***** RECORDS FOR THE TASK

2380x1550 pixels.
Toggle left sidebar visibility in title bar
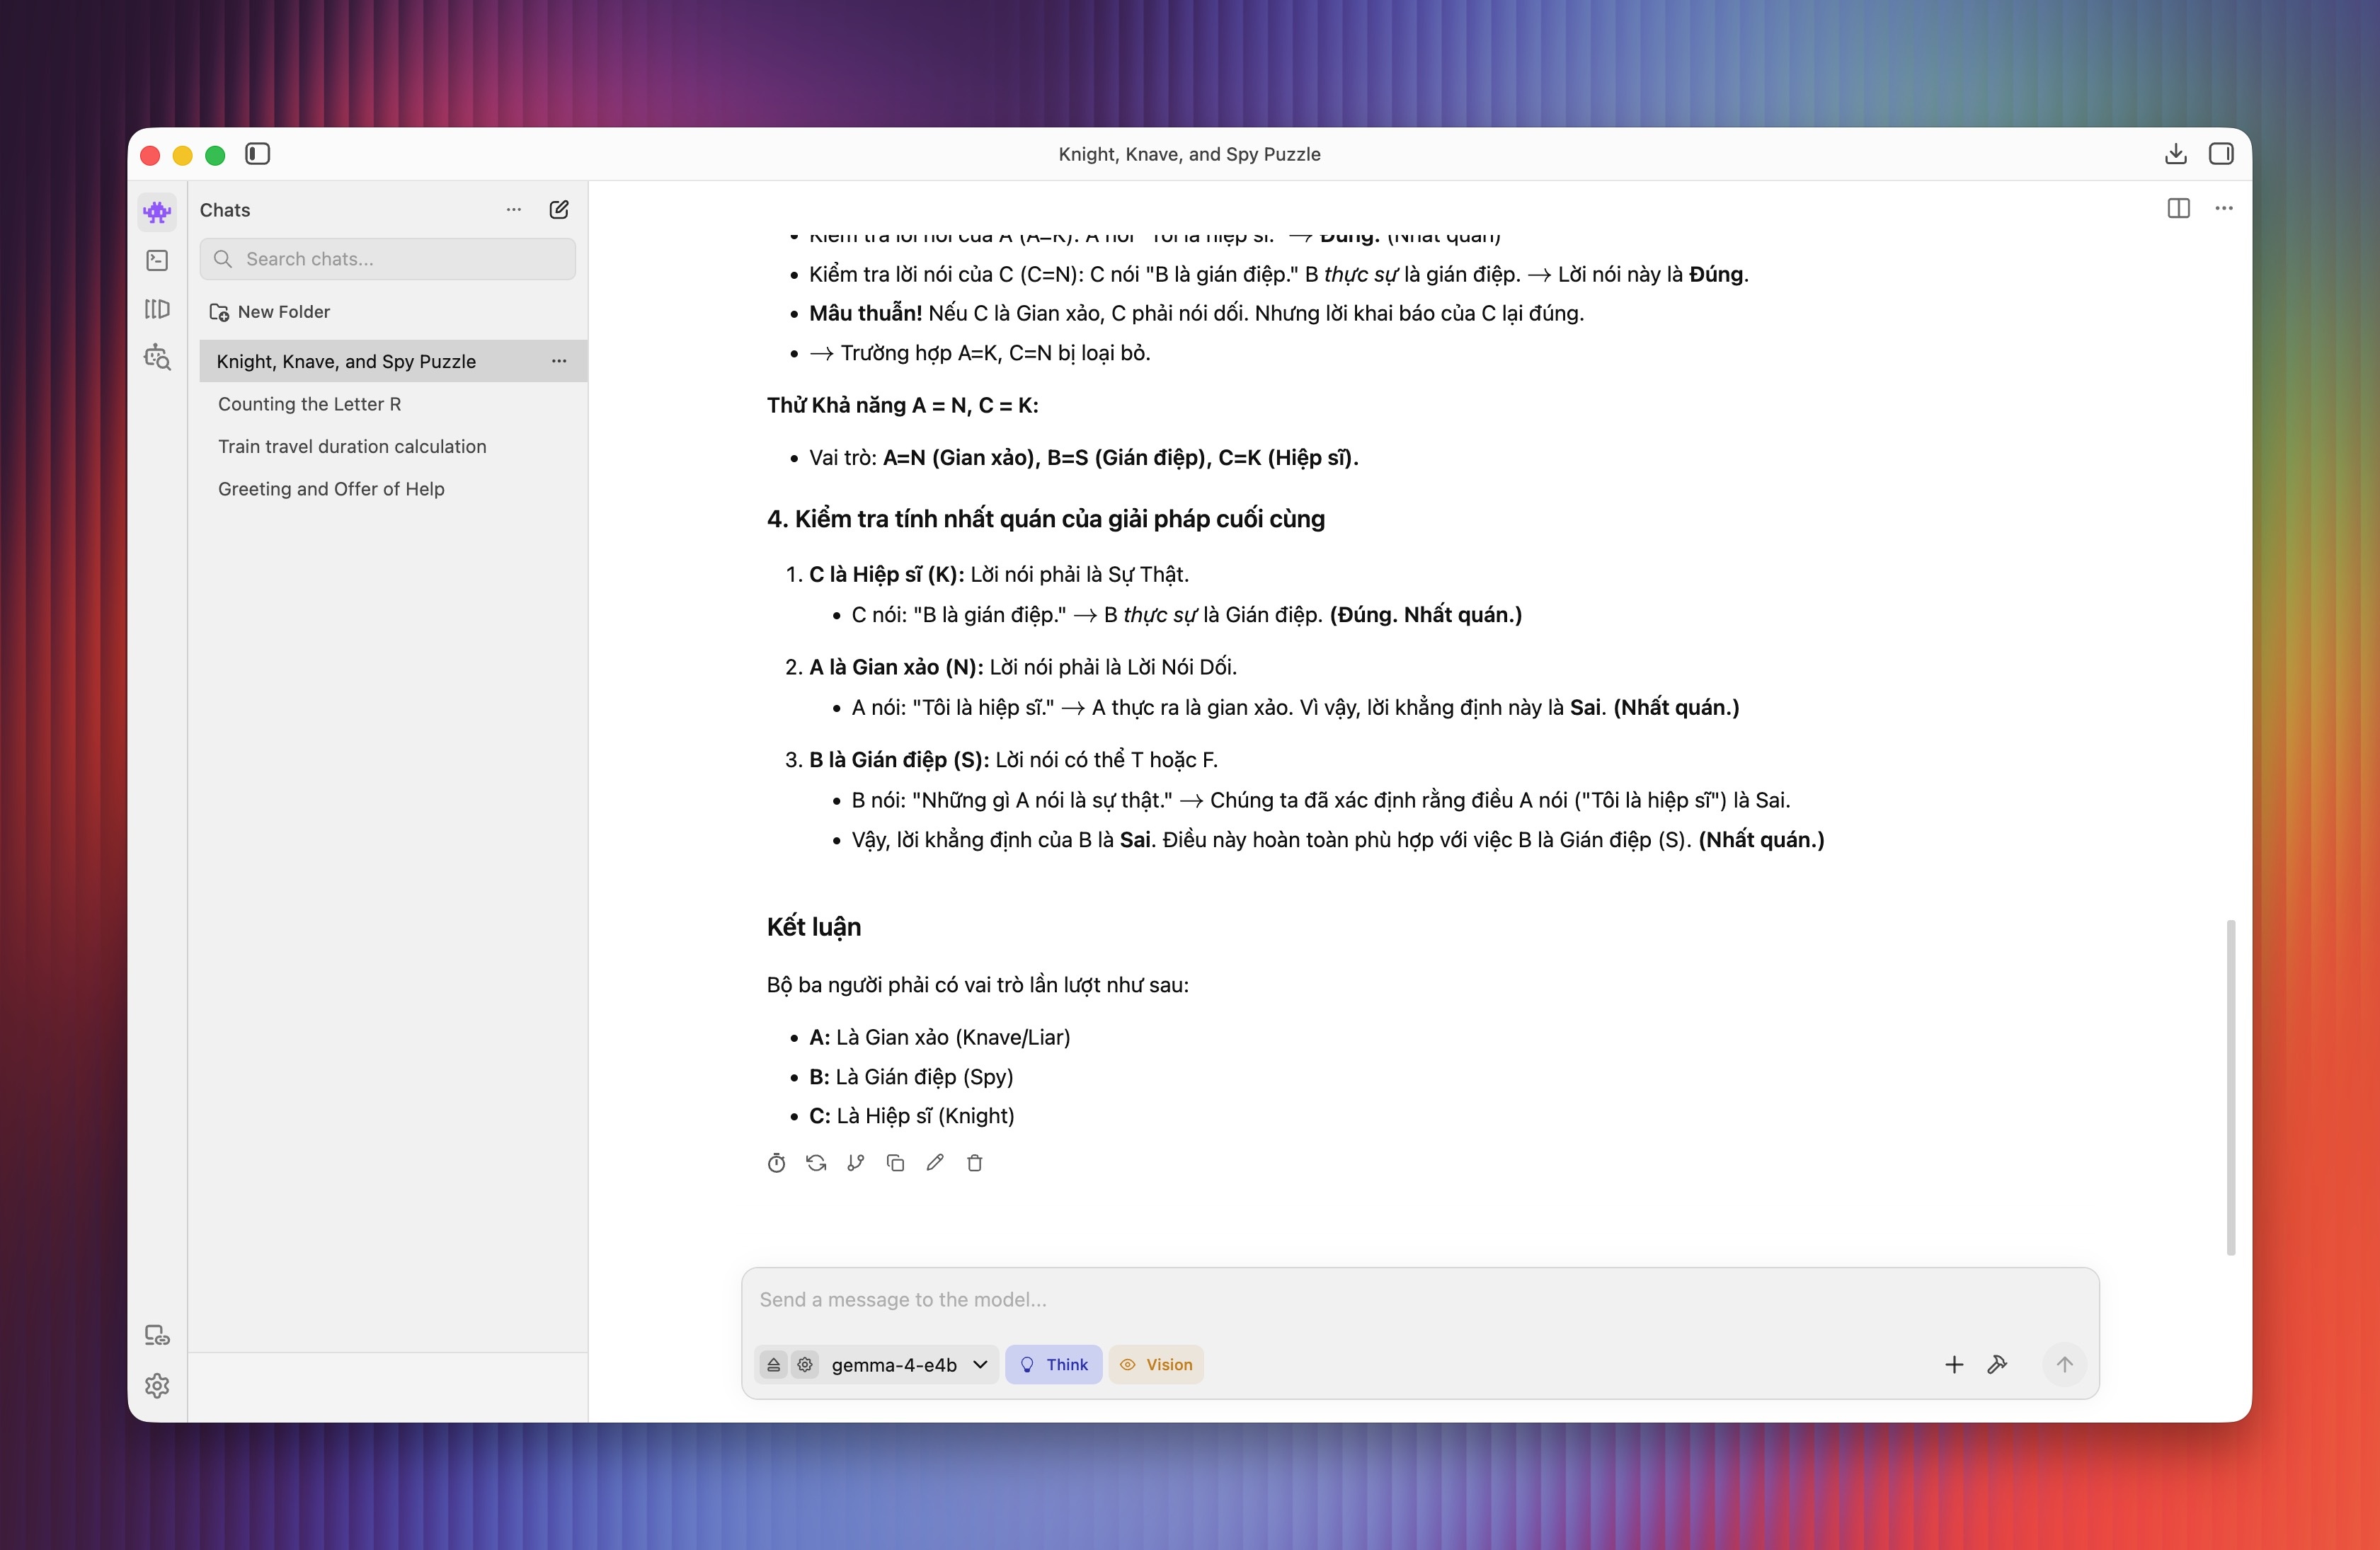tap(257, 154)
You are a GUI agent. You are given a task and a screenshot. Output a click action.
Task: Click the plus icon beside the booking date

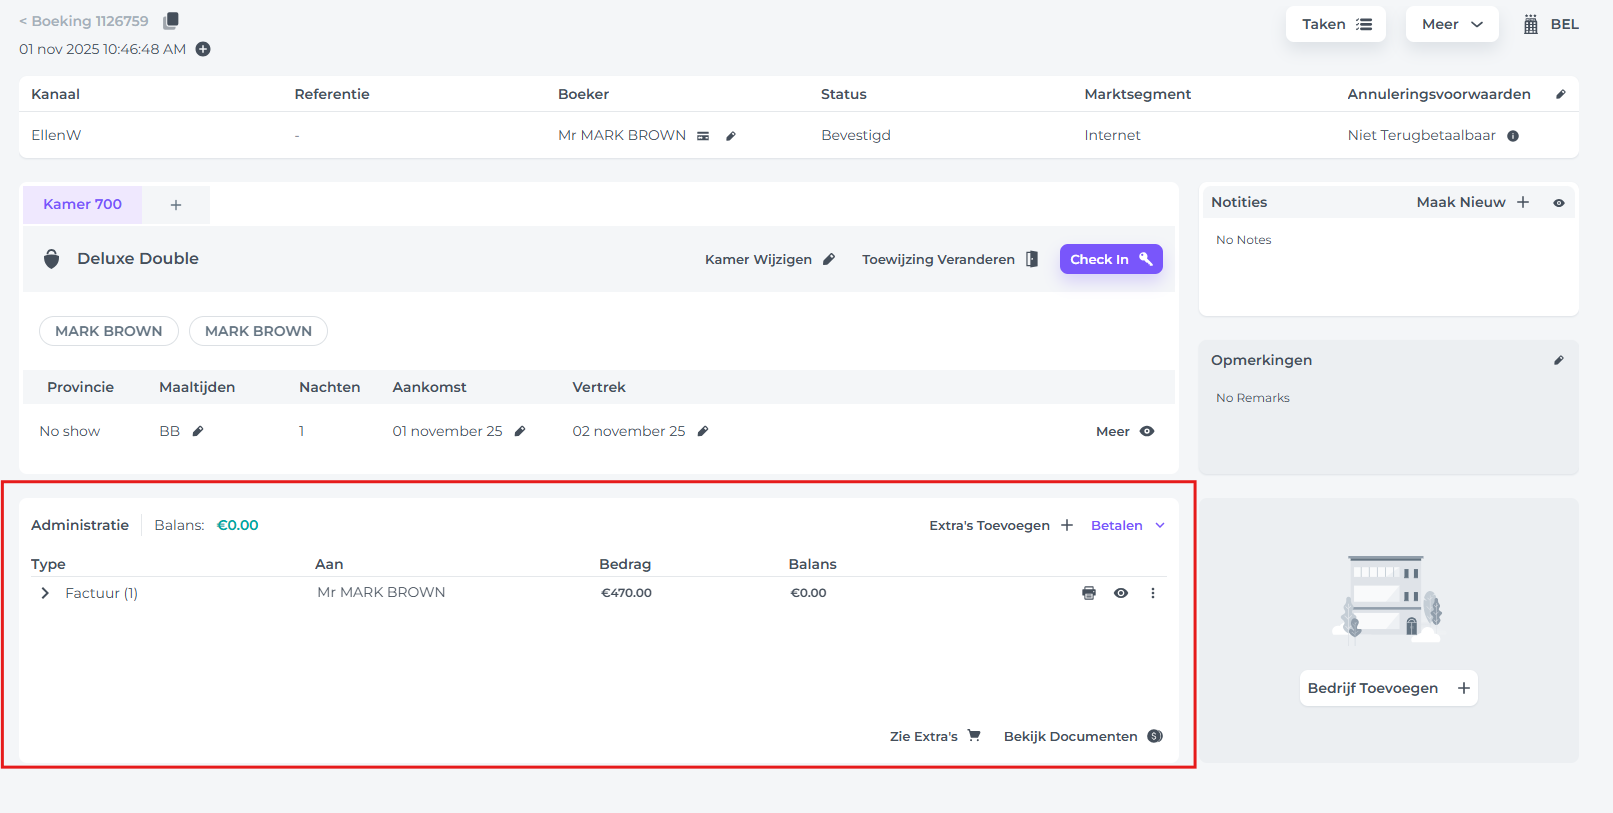click(x=203, y=49)

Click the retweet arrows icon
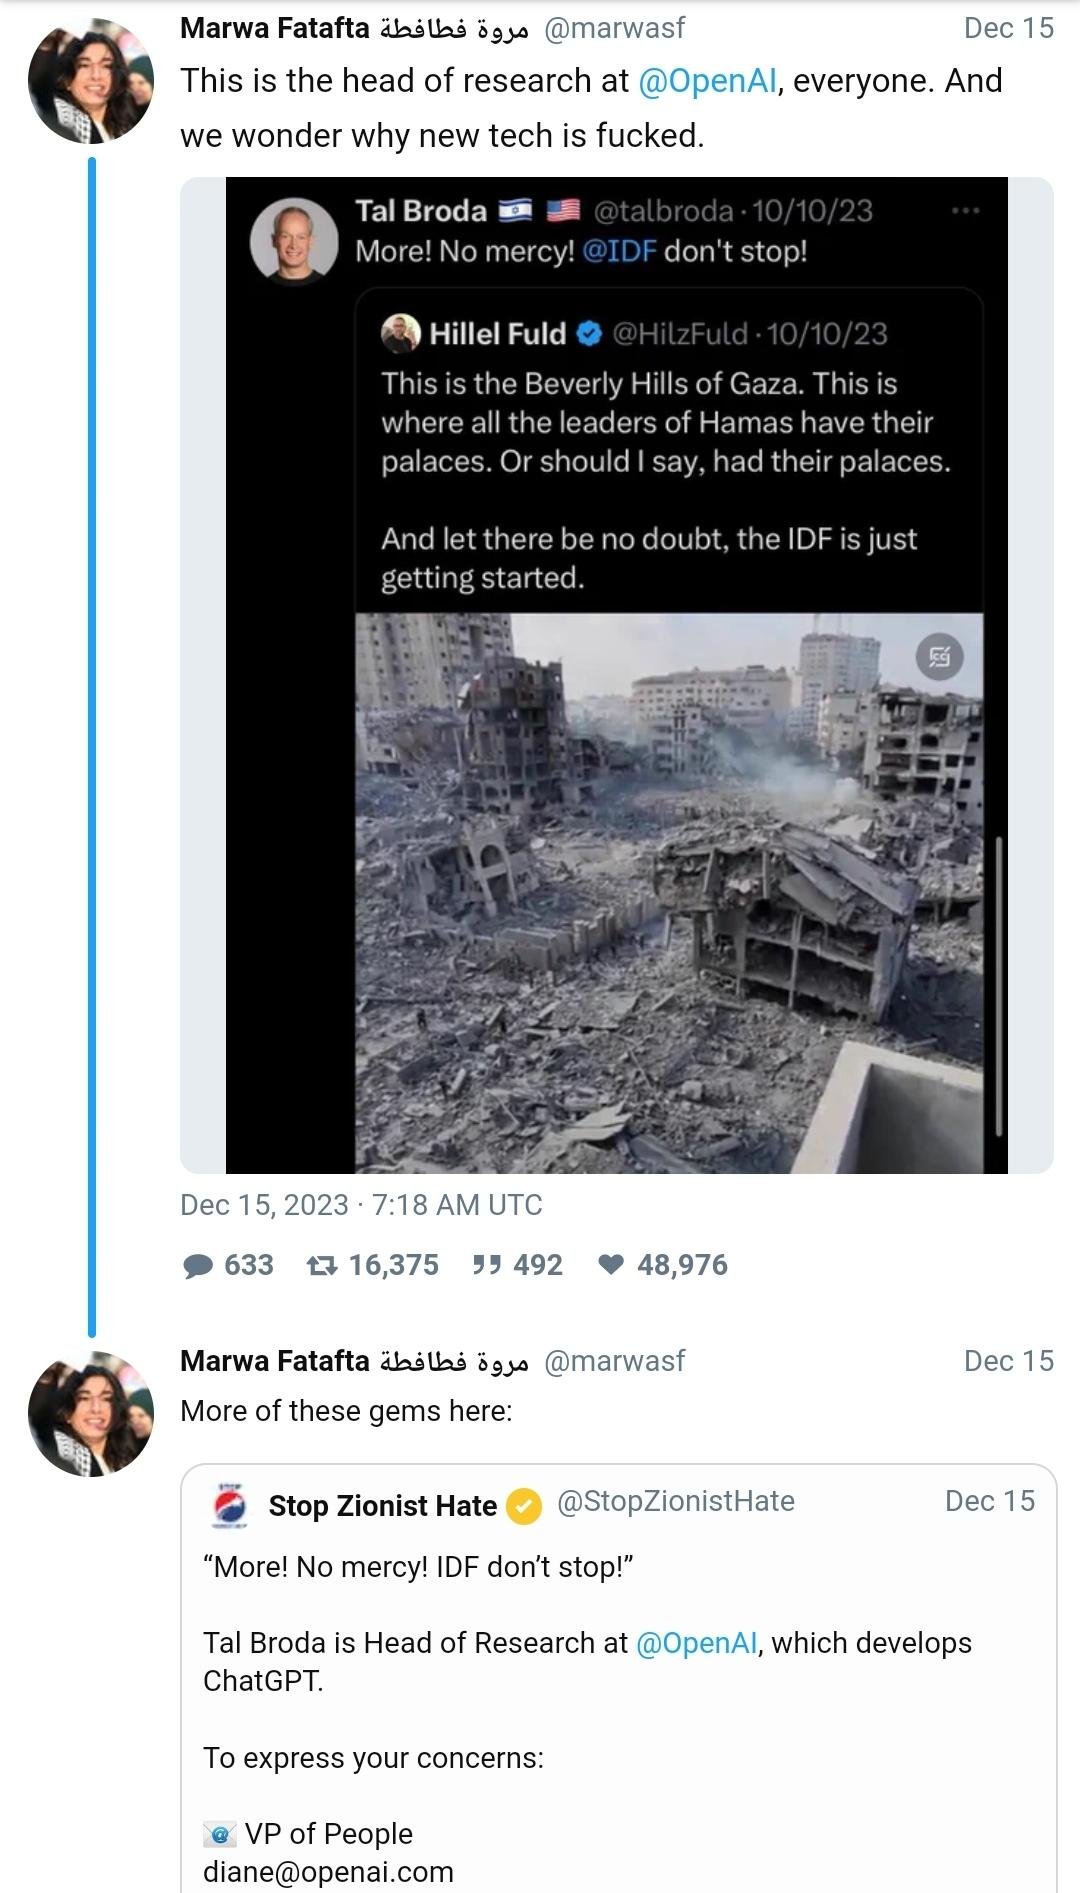click(322, 1266)
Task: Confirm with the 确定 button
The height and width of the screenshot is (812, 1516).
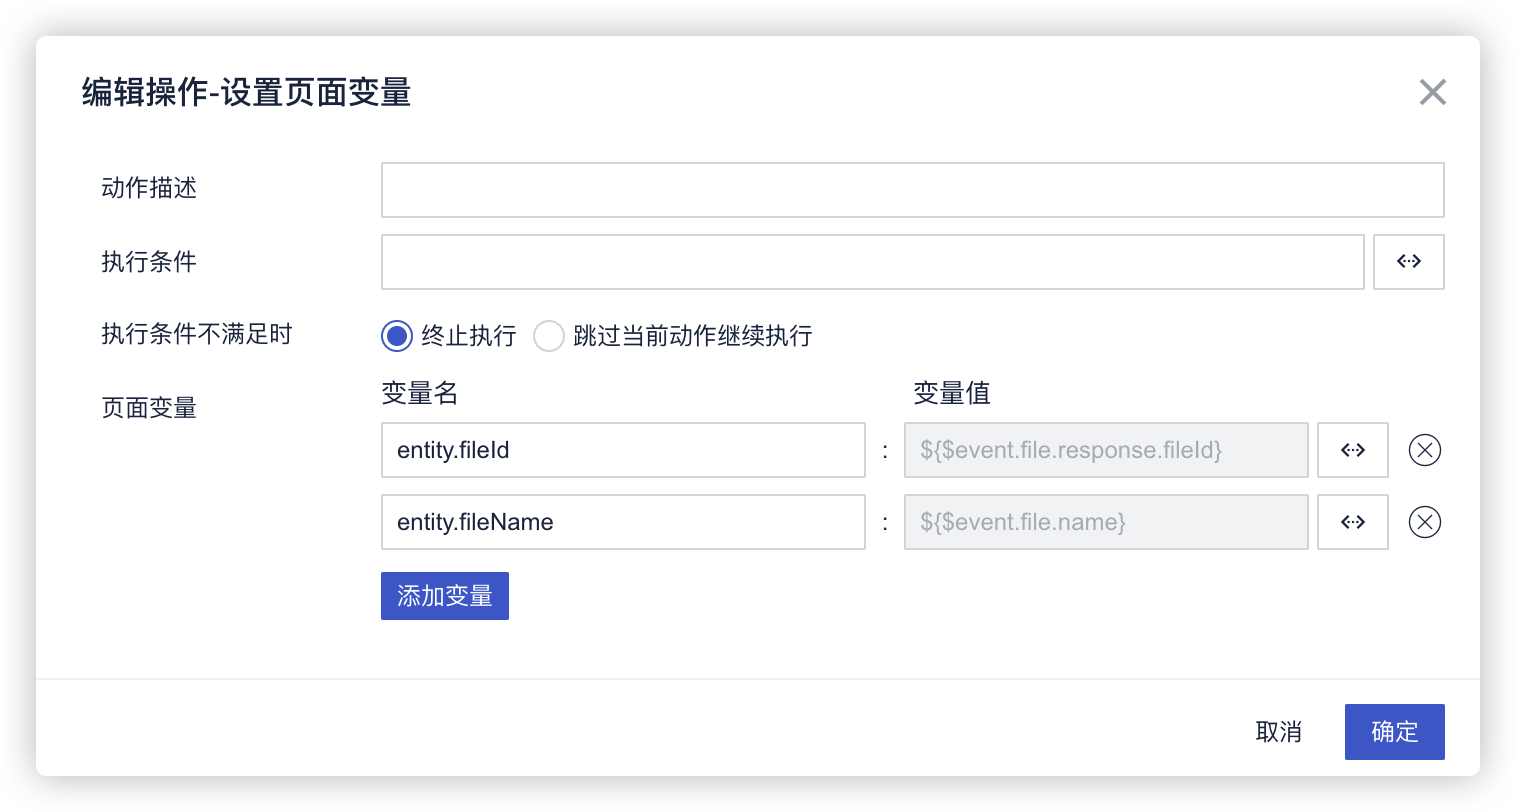Action: click(x=1394, y=732)
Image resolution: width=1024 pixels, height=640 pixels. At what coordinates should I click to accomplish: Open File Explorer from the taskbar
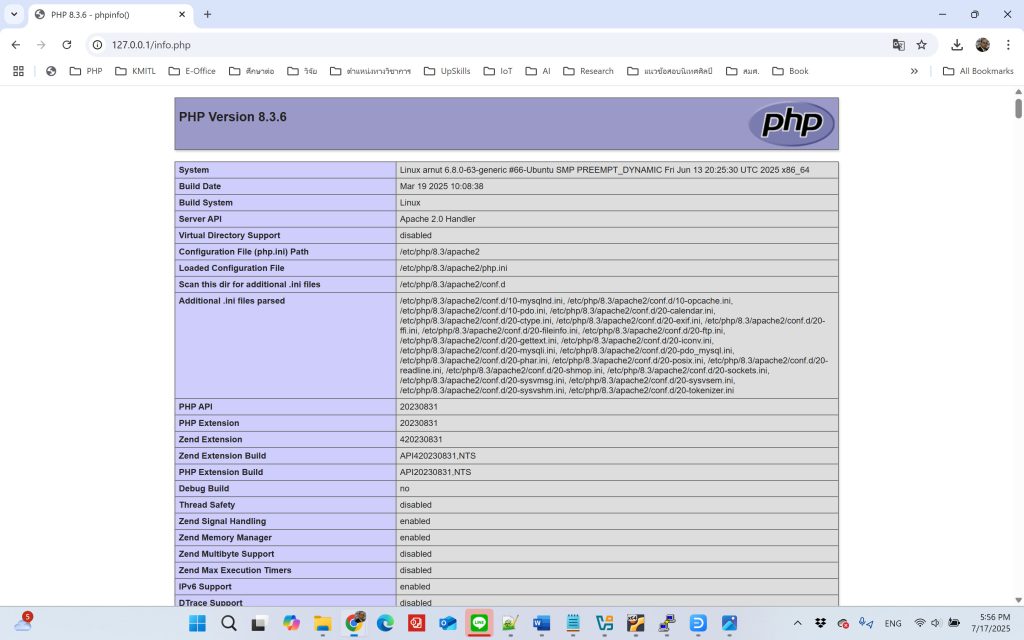[322, 623]
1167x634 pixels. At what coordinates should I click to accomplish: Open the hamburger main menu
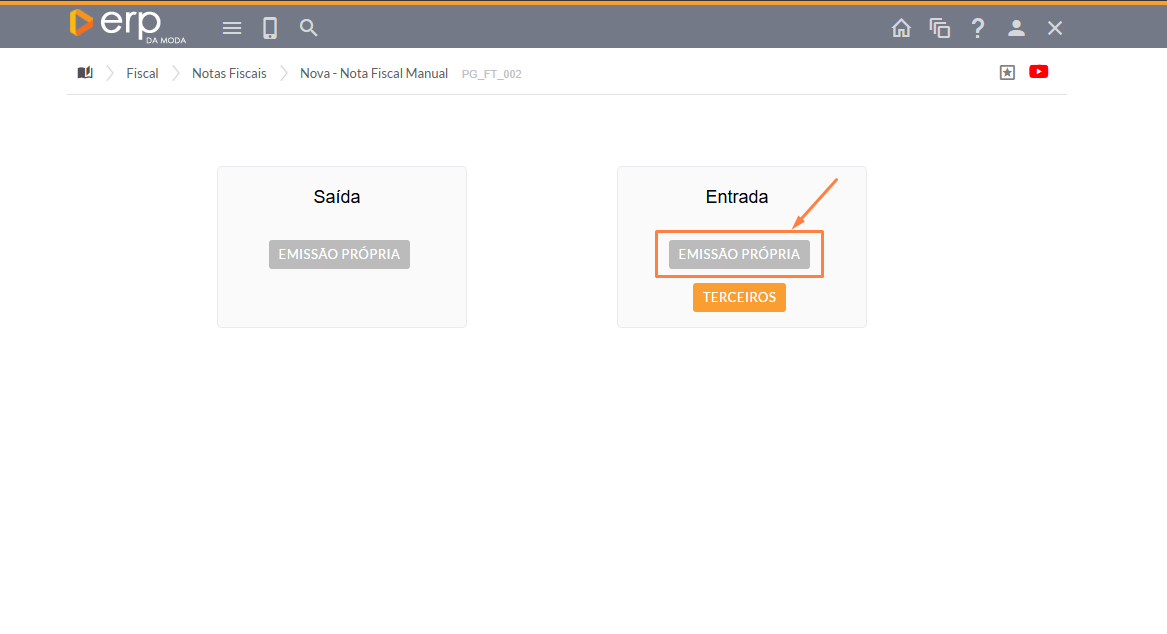coord(232,28)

**********

ASSIGNMENT:
Leaving out all pictures, retype exactly the lines that run from the one containing "The height and" through the last line of the material.

RESULT BELOW:
The height and width of the screenshot is (812, 1516).
Action: click(x=1394, y=732)
Image resolution: width=1024 pixels, height=640 pixels. At what coordinates should I click to accomplish: Open File Explorer from the taskbar
[322, 623]
1167x634 pixels. At what coordinates should I click to accomplish: Open the hamburger main menu
coord(232,28)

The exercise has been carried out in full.